Update the bandsaw circle jig thread below, giving everything from "Hi guys, looking" down to "very long time." with "runner" changed to "guide bar" throughout.

▶ Source passage:

++++++++++++++++++++

# Bandsaw circle jig



## Rhaugle (May 12, 2017)

Hi guys, looking for a bandsaw circle cutting jig. I’ve thought about making “diy Tyler”s version. Anyone have any other idea as, or is that one pretty standard? For those that don’t know, it’s got a runner for miter slot, then a sliding dovetail design with a tightening bolt to adjust the radius of the cuts.


----------



## Tony B (Jul 30, 2008)

I have no idea who Tyler is, but that circle jig has been a very popular jig for a very long time.
It makes the most sense for a simple easy way to cut a circle. I made that jig over 35 years ago not knowing if anyone else ever did it. It just made sense. I even did the same thing with my edge sander to finish off after the circle came from the bandsaw. Back then, round tables with cloth draped over them was popular with the decorators. I made a bunch of them from either plywood or particle board depending on what the decorators wanted.
I didnt bother with a sliding dovetail, just a runner in the miter slot with a pin sticking up. Of course I had to extend the table on the bandsaw. I used plywood and 2 x 2's for the legs and clamps to hold the table in place from the underside.

++++++++++++++++++++

▶ Recorded data:
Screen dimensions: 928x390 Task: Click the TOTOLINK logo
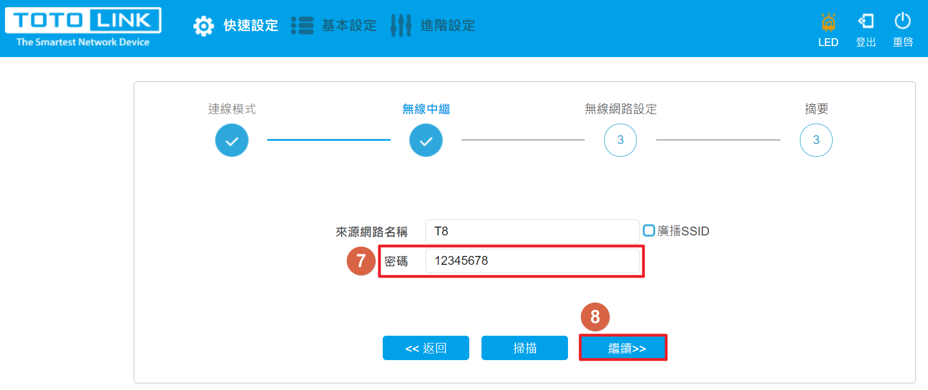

++++++++++++++++++++

▶ Correct response:
Hi guys, looking for a bandsaw circle cutting jig. I’ve thought about making “diy Tyler”s version. Anyone have any other idea as, or is that one pretty standard? For those that don’t know, it’s got a guide bar for miter slot, then a sliding dovetail design with a tightening bolt to adjust the radius of the cuts.


----------



## Tony B (Jul 30, 2008)

I have no idea who Tyler is, but that circle jig has been a very popular jig for a very long time.